Punitive Measures for Non-Compliance
Non-compliance for an organization doing business in the EU is steep. Failing to adhere to these regulations means the following punitive measures can be applied:
- A written warning is first issued to the offending organization;
- After further non-compliance, data privacy audits may commence, and will routinely commence for a given time;
- Further non-compliance will result in a fine of 20 Million Euros or 2% of worldwide monetary turnover, whichever is larger;
- Final non-compliance will result in a fine of 40 Million Euros or 4% of worldwide monetary turnover, whichever is larger. Further non-compliance can result in exclusion from the market.
The Right to Erasure
Perhaps the most important element of the GDPR, and the one we are focusing on today, is the “Right to Erasure”. This right replaces the older “Right to be Forgotten” with a more powerful system of personal data management and erasure. Article 17 of the regulation allows the subject of the data collected to request erasure of said data on a wide range of legal justifications, and overrides any legitimate usage for the data by the data controller currently in possession of said data.

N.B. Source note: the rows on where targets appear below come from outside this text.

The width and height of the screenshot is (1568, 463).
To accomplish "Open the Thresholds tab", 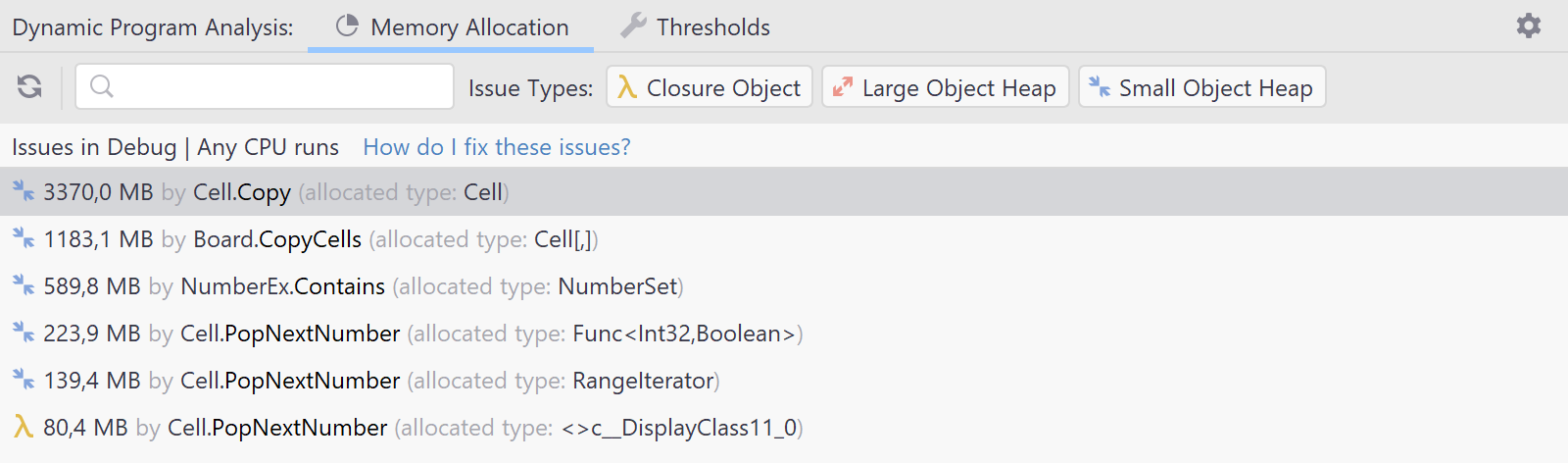I will (696, 26).
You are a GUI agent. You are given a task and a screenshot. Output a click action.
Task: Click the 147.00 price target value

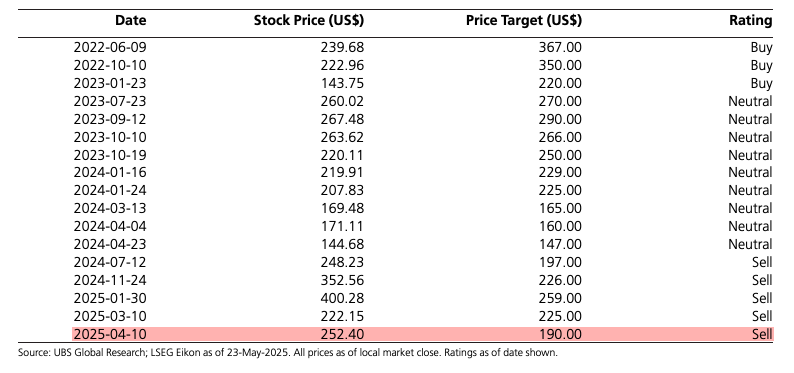[560, 244]
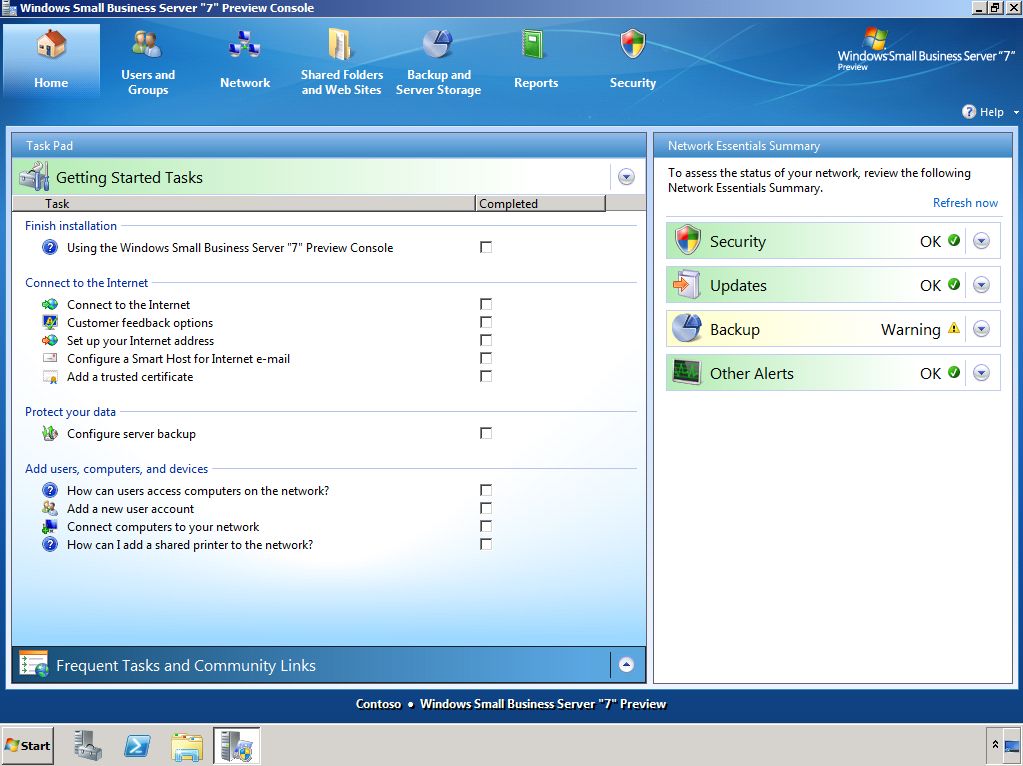The image size is (1023, 766).
Task: Expand Frequent Tasks and Community Links
Action: 626,664
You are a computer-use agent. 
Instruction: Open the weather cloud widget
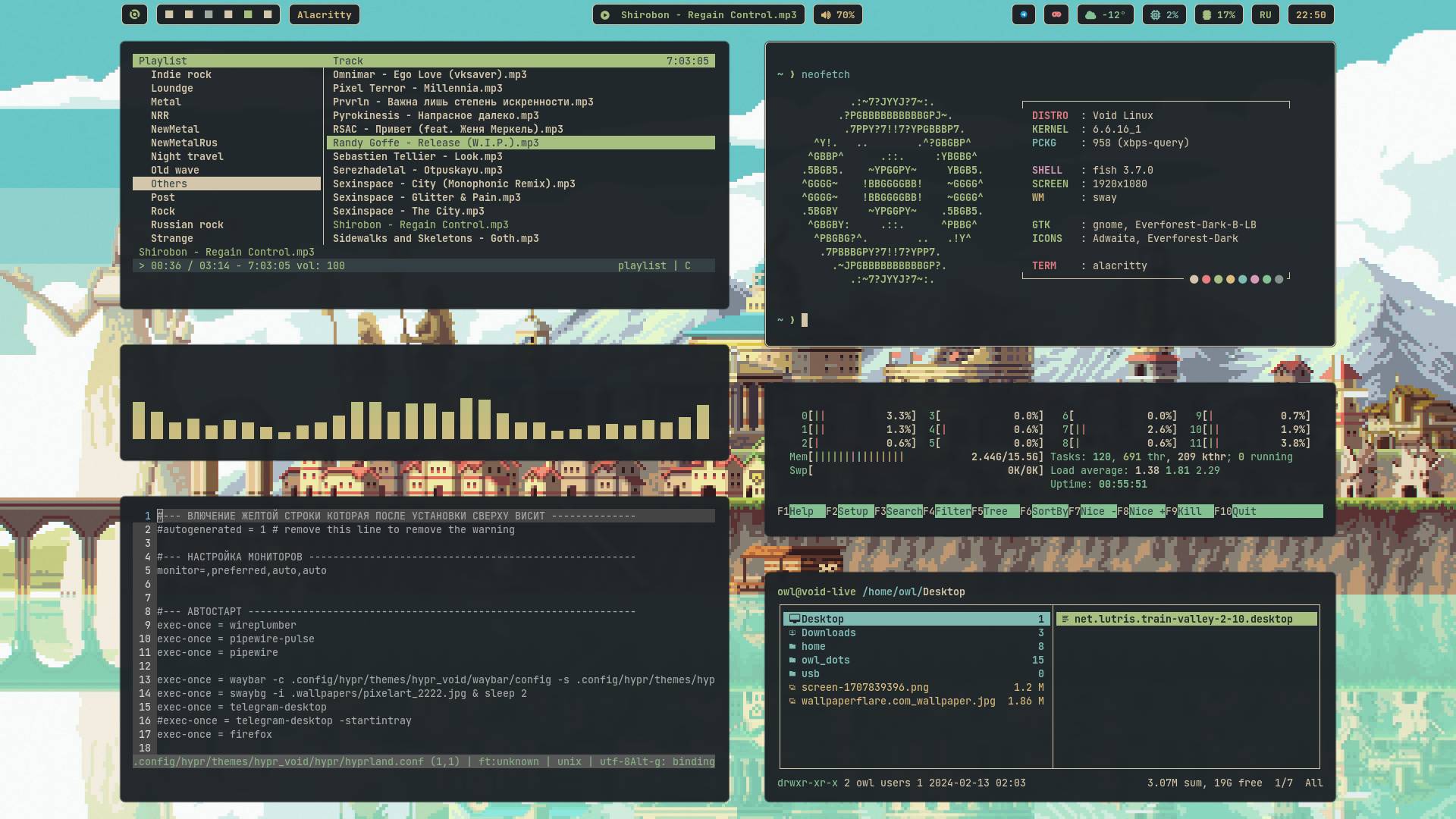coord(1105,14)
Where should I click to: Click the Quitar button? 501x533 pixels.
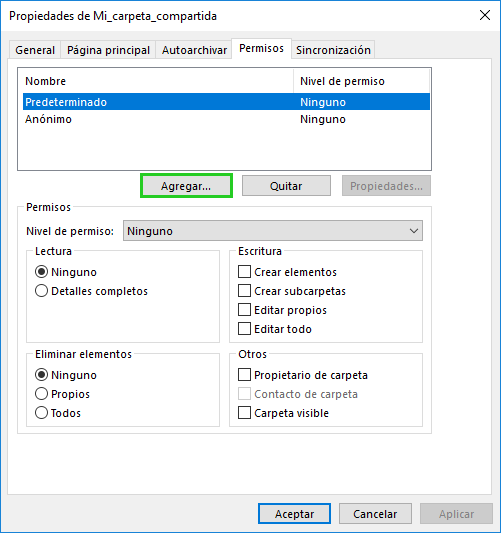(x=286, y=186)
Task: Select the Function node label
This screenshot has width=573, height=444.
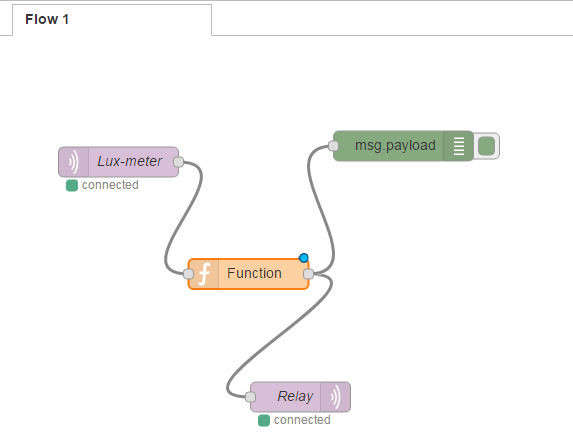Action: click(254, 273)
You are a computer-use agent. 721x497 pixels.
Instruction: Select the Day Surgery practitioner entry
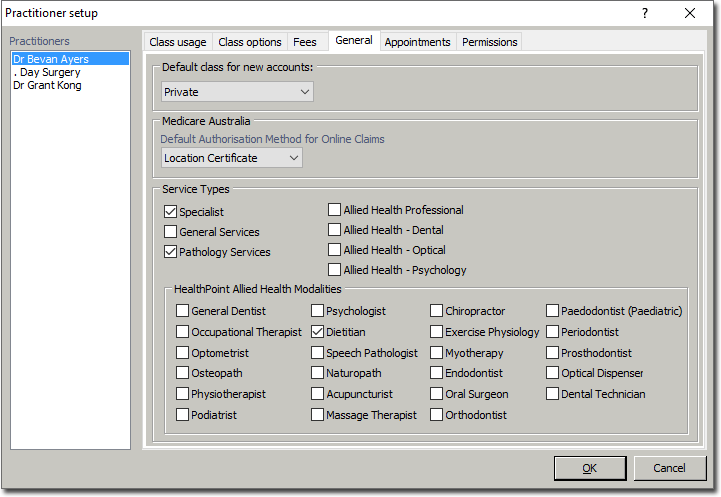(x=48, y=73)
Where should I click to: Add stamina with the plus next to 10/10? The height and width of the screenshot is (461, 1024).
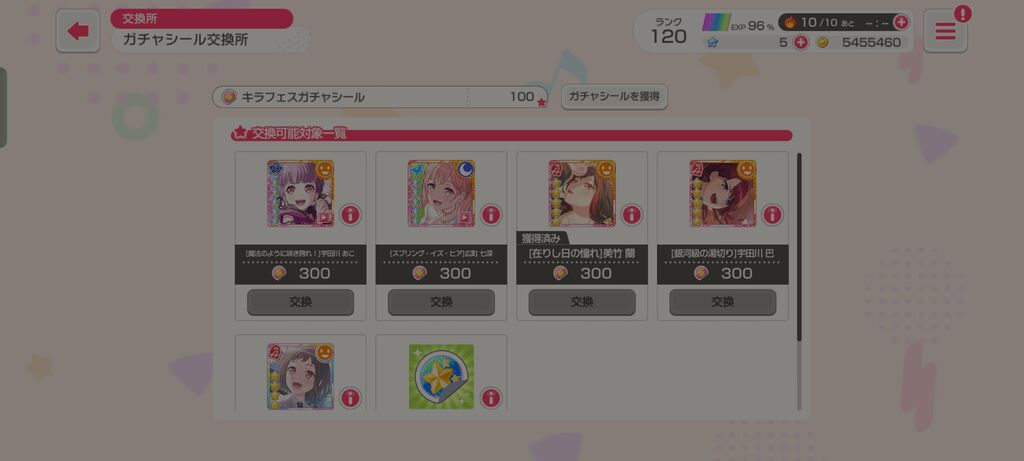(901, 22)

This is obviously of great importance for data managers, as ensuring the ability to mark and securely delete data is going to be key to the Right to Erasure – and with such huge punitive measures backing the regulation, making sure you get it right the first time is a huge concern.
Secure Data Deletion
When it comes to erasure of data, the EU regulations make it very clear that the data needs to be irrevocably erased when requested for legitimate reasons, as long as there are no legal requirements to keep the data. Accordingly, ensuring a complete data destruction process is hugely important.
First and foremost, it must be noted – simply “deleting” data is not enough. When data is deleted, more often than not it is simply unindexed from the server or operating system, and marked for overwriting. This doesn’t actually delete data, and in fact is a measure that can be punished under the GDPR.
Instead, data needs to be securely overwritten using industry standard data deletion techniques. A solution like ClaraWipe can help in this regard. When data is isolated on a disk, overwriting it is simply a matter of choosing the material to be handled, and then choosing the destruction pattern. Clarabyte supports all of the industry standard data deletion patterns, and even allows for custom patterns to be used in the process.
Once the data is marked, it is securely overwritten with the pattern selected over several passes. Once these passes are completed, an auditing report is generated for legal compliance purposes, and the data is verified as destroyed.
Of note is the fact that ClaraWipe does not only match standards for the EU, but for all major international standards, including:
- Sarbanes-Oxley Act (SOx)
- HIPAA & HITECH
- The Fair and Accurate Credit Transactions Act of 2003 (FACTA)
- US Department of Defense 5220.22-M
- CSEC ITSG-06
- Payment Card Industry Data Security Standard (PCI DSS)
- Personal Information Protection and Electronic Documents Act (PIPEDA)
- EU data protection directive of 1995
This means that ClaraWipe can be used for truly international data management, as it matches both EU and US regulations. This is hugely important – not every business is going to be working in only a single market, and as cross-market solutions become more commonplace, these types of all-in-one solutions are going to be worth their weight in gold.